Il l’avait déjà dit le 6 octobre : Patrick Pouyané, PDG de TotalEnergies, menace d’arrêter le plafonnement du prix de l’essence à 1,99 € le litre si la contribution de solidarité est prolongée en 2024. Cette taxe qui vise les raffineries existe depuis 2022 en France.
Elle transpose un règlement européen découlant de la crise de l’énergie et de l’éclatement de la guerre en Ukraine.
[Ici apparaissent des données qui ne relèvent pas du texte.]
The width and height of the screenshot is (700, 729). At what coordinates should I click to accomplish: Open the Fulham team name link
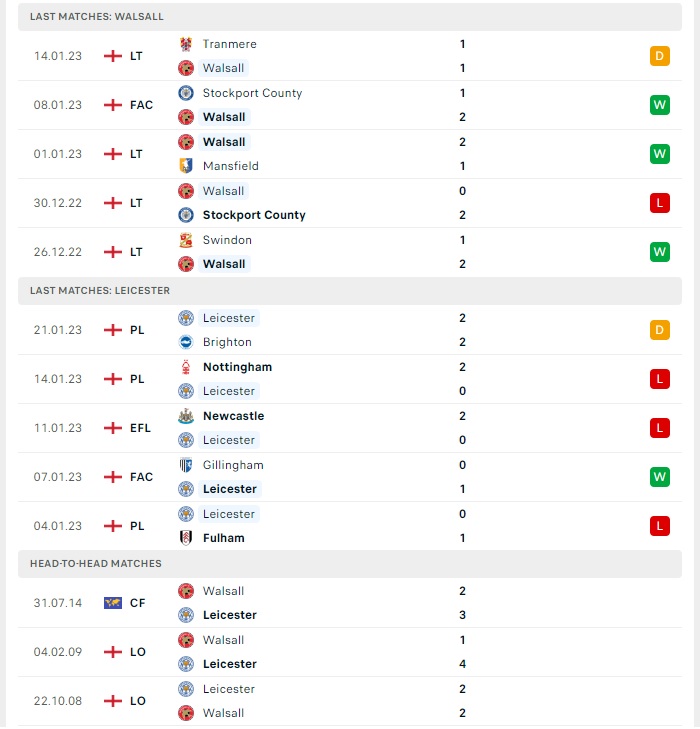pos(224,538)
Mais le problème, c’est qu’elle rapporte finalement une somme que l’on pourrait juger dérisoire face aux enjeux (environ 100 millions d’euros en 2023, très loin des 16,8 milliards d’euros tirés de la taxe sur les produits pétroliers (TICPE)) tout en impactant très durement l’activité de raffinage.
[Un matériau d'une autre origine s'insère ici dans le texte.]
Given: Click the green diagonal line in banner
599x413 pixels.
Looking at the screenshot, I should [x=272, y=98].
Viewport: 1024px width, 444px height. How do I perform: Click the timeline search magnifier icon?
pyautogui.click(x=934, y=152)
TotalEnergies menace d’arrêter le plafonnement si le PLF continue de taxer les raffineries
Car des suites de cette taxe, de l’inflation et de l’augmentation des coûts logistiques, le secteur a doublé sa marge brute, passant de 64 € la tonne à 121 € en août. Ce qui se traduit potentiellement par une augmentation du prix de litre de plus de 10 centimes selon l’association de consommateurs CLCV. Des coûts que Total assume à cause de son plafonnement du prix au litre à 1,99 €.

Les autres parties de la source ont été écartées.